The Turkish gold mining industry has attracted $6bn of investment in exploration in the past three decades, according to the head of Turkey’s Gold Miners Association. This has seen 33 gold mining deposits discovered in the last fifteen years, 15 of which are now in operation.

These include UK-headquartered Ariana Resources’ Kiziltepe Mine in the west of the country. According to the company’s gold production results for the last quarter, the mine produced 5,125 ounces, which Ariana said put it on course to maintain its annual guidance of 18,000 ounces into Q4 2020. 

The firm hopes to increase gold production from the mine towards 50,000 ounces per annum. It is also exploring and developing another, the Salinbas Project, which it says has the potential to be a multi-million-ounce gold and base-metal deposit. It is located within the highly-prospective ‘Hot Gold Corridor’, which includes the four-million-ounce Hot Maden project.

• [Work request A] Reproduce the stretch of the passage on Turkish gold mining from "These include UK-headquartered" through "Hot Maden project.".
• [Work request B] Write the next part of the passage on Turkish gold mining, picking up after its final sentence.

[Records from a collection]
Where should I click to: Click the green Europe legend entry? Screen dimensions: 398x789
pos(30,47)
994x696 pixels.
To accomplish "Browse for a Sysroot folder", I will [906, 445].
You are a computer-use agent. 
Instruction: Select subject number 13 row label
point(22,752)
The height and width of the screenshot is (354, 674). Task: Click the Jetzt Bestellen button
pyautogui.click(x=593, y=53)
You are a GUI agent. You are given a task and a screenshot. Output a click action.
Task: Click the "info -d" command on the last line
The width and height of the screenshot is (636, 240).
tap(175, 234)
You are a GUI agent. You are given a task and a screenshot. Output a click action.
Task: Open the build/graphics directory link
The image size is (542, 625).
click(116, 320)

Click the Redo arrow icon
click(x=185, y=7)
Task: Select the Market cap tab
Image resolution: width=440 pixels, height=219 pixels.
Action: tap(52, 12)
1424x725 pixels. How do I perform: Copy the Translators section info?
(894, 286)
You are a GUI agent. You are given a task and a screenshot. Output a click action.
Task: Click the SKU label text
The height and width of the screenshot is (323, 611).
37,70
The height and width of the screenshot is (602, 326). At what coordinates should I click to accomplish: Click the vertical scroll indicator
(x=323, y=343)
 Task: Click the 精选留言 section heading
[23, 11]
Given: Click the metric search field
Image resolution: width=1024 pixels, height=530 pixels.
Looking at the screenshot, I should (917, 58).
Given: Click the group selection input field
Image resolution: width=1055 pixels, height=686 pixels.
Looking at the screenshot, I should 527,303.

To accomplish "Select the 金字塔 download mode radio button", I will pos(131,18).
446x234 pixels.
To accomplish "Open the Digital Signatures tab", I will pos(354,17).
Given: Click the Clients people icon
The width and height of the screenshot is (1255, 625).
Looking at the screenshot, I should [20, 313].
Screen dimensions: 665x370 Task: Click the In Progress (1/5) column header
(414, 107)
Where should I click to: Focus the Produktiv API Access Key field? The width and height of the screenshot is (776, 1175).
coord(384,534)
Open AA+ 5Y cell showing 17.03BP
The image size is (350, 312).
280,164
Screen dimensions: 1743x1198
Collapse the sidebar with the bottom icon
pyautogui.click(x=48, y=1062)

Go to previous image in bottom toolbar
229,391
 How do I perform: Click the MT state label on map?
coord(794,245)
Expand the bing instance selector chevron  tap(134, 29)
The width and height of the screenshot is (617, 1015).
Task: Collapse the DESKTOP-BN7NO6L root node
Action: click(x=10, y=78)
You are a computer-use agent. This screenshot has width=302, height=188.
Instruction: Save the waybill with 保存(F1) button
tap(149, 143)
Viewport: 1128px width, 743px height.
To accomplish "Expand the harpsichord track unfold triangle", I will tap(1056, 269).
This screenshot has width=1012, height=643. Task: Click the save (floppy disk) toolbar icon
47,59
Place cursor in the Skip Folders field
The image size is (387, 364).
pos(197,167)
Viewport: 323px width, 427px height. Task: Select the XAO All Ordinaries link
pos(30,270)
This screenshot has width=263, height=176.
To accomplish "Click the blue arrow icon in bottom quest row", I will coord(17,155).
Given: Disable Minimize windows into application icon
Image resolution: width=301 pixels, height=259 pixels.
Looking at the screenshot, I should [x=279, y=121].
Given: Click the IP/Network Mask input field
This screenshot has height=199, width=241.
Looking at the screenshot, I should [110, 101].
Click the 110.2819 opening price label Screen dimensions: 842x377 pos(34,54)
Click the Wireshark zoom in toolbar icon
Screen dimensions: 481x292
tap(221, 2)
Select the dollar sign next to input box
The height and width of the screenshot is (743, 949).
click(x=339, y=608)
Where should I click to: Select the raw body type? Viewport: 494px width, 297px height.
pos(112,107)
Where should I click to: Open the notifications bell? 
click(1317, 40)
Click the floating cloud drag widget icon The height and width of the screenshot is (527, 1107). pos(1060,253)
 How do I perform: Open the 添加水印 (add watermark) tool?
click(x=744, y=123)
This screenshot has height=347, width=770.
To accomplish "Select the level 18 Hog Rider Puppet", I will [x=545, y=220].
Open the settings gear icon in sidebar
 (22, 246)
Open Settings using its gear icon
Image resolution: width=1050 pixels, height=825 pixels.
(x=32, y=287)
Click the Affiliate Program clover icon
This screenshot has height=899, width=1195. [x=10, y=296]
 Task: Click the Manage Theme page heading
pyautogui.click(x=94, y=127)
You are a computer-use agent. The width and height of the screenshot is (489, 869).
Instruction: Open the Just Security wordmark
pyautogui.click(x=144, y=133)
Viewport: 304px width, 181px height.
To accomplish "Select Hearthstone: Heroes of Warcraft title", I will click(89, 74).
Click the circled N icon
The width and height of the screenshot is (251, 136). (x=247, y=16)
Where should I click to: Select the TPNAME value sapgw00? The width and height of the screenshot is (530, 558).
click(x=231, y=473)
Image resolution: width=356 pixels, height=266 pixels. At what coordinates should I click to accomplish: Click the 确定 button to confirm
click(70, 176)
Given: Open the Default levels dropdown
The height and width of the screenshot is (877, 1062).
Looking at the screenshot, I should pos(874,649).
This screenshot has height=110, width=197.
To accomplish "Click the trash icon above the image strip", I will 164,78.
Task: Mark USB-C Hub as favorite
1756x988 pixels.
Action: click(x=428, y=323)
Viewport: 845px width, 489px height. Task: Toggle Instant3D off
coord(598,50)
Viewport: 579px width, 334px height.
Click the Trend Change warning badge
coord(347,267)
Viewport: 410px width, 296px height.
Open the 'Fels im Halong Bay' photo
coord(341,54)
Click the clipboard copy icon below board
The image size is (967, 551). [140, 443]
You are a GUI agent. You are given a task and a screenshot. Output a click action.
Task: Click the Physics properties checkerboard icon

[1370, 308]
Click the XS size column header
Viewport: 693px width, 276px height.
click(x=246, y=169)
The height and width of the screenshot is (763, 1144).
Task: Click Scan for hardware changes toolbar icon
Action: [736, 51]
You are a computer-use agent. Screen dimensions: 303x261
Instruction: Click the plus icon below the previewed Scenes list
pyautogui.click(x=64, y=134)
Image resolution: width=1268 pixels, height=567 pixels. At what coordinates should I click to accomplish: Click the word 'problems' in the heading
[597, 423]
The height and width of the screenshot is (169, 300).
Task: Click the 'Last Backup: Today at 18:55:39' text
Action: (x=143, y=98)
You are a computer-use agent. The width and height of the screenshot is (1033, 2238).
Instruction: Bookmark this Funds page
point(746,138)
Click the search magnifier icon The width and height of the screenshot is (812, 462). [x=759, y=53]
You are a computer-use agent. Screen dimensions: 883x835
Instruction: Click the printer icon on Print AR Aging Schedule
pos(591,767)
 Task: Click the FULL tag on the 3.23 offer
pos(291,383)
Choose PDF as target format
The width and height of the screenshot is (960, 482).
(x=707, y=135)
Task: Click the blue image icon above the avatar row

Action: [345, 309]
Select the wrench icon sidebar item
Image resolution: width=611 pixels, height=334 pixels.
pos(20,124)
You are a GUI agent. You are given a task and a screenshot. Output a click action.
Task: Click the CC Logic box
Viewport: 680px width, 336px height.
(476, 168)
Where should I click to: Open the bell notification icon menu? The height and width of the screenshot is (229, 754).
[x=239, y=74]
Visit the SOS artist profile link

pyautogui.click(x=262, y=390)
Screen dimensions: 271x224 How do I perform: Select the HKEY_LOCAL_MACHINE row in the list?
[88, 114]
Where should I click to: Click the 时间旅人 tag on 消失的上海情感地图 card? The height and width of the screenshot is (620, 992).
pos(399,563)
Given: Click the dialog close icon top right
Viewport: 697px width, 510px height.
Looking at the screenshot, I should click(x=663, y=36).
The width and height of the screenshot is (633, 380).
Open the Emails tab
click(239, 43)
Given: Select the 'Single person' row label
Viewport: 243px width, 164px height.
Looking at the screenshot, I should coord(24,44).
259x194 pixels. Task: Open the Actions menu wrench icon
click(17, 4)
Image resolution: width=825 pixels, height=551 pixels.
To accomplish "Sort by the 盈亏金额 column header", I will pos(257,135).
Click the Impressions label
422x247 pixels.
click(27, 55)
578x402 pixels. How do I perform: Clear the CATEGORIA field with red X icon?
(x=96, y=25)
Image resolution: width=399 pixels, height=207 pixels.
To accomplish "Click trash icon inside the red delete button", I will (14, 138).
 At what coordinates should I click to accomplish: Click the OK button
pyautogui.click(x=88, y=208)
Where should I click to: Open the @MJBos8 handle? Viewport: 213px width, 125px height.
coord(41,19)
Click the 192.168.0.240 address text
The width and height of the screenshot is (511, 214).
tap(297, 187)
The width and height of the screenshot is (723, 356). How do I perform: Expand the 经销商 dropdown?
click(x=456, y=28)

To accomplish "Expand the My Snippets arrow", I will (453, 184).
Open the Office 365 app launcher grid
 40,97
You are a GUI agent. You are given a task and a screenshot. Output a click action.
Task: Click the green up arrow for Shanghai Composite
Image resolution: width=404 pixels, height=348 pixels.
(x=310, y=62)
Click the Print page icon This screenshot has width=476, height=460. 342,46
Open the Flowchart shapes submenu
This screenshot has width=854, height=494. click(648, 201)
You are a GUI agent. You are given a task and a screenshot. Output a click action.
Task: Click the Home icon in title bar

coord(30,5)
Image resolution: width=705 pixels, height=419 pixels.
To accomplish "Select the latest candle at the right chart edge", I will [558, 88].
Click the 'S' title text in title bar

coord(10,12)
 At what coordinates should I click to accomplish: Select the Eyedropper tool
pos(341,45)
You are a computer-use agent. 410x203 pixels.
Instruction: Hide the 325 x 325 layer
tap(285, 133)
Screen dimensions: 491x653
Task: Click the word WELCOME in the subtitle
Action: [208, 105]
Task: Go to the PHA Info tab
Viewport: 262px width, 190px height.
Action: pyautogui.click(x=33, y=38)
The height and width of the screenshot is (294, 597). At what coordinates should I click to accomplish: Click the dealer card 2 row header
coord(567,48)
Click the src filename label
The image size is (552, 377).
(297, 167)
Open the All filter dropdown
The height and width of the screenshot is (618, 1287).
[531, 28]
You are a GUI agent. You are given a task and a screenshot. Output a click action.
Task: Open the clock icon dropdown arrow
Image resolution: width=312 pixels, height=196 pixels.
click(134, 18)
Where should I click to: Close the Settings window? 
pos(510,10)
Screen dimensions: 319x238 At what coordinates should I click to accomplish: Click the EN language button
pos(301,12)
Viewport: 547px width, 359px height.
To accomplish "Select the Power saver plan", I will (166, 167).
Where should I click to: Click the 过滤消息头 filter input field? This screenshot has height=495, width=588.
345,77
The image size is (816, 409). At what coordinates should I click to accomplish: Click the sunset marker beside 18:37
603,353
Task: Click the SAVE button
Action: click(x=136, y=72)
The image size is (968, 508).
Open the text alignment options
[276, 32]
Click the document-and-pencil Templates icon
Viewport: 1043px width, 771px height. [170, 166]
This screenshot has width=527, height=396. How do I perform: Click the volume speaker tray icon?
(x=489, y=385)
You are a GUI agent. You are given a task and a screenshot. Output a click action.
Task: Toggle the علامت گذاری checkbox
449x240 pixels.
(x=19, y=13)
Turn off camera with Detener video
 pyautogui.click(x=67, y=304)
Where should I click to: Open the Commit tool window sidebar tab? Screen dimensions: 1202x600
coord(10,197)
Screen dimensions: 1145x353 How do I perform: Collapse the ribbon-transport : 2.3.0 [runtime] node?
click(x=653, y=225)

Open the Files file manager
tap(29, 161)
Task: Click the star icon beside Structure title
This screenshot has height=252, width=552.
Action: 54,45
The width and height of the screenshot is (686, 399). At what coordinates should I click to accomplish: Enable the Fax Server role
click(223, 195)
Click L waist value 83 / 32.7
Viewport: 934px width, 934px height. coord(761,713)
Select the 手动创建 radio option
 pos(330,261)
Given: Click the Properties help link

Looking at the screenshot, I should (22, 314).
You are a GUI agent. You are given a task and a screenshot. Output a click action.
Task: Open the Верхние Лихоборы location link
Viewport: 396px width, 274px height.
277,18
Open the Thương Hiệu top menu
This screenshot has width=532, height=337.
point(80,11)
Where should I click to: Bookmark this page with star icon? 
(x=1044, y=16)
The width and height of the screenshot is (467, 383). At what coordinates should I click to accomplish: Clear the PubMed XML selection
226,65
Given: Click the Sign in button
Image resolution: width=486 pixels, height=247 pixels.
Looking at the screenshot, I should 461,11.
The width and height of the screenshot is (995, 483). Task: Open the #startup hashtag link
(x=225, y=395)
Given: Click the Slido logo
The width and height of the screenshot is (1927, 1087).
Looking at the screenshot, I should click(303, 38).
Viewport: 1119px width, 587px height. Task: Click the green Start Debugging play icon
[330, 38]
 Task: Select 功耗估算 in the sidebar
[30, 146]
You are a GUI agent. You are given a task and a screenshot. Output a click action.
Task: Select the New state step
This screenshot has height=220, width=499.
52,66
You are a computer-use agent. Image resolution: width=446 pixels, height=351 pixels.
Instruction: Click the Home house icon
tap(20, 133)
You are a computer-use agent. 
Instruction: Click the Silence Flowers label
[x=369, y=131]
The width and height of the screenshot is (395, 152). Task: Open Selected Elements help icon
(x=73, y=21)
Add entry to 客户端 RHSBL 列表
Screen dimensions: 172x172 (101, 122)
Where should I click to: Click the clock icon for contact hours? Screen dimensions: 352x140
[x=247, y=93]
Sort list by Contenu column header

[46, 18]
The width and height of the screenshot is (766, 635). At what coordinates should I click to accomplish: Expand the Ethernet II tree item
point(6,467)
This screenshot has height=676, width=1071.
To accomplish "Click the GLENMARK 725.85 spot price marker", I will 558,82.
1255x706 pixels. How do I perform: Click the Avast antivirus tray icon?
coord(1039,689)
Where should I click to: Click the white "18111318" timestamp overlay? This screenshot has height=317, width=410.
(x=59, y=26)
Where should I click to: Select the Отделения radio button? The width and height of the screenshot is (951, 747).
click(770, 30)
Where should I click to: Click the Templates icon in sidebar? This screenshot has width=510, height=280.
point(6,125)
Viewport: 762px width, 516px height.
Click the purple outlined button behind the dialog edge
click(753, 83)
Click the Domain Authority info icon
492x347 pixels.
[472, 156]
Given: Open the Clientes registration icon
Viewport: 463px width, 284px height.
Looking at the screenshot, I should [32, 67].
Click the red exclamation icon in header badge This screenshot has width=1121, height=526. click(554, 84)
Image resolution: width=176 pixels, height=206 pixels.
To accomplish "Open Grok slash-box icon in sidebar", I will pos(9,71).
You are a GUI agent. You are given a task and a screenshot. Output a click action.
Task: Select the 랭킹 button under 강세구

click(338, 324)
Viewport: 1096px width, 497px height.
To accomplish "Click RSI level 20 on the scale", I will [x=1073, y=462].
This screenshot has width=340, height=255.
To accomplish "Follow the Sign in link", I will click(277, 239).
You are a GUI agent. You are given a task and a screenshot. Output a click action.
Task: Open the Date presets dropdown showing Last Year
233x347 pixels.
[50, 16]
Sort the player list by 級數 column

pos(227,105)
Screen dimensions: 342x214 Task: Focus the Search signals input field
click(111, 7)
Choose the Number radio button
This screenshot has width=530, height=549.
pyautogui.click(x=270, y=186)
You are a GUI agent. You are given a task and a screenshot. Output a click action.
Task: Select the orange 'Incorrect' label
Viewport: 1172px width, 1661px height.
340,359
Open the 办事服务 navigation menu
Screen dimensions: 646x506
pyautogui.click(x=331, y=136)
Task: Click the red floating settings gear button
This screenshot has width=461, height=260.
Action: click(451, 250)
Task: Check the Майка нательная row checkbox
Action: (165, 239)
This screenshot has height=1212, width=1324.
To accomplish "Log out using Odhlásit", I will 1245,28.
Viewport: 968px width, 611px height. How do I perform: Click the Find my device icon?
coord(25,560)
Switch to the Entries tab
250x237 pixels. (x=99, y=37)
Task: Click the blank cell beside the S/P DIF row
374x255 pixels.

• [Expected answer A]
These include UK-headquartered Ariana Resources’ Kiziltepe Mine in the west of the country. According to the company’s gold production results for the last quarter, the mine produced 5,125 ounces, which Ariana said put it on course to maintain its annual guidance of 18,000 ounces into Q4 2020. 

The firm hopes to increase gold production from the mine towards 50,000 ounces per annum. It is also exploring and developing another, the Salinbas Project, which it says has the potential to be a multi-million-ounce gold and base-metal deposit. It is located within the highly-prospective ‘Hot Gold Corridor’, which includes the four-million-ounce Hot Maden project.

• [Expected answer B]
Koza Gold Operations Company, formed with 100% Turkish capital, is reported in October to have said it will make an investment worth around $150m for producing gold and silver from the Mollakara Project, located in Ağrı. Esan, another Turkish operation, will also increase the capacity of the İnlice gold mine and ore enrichment facility operating in İnlice, Konya. 

Other gold mining projects in the country include Eldorado Gold’s low-grade, bulk-tonnage, open pit operation, called Kışladağ. For 2020, the company is forecasting production of 240,000-260,000 ounces of gold. Eldorado also operates Efemçukuru, a high-grade underground operation located in Izmir Province. 

Expanding investment

Since 2012, the government has tried to attract more foreign investment and introduced new measures, such as reduced tax rates, to lure them in. 

It has largely worked; Turkey is considered one of the lowest cost regions to operate, supported by growing infrastructure. 

However, Dönmez has said that long-term research and investment is needed to significantly increase gold production.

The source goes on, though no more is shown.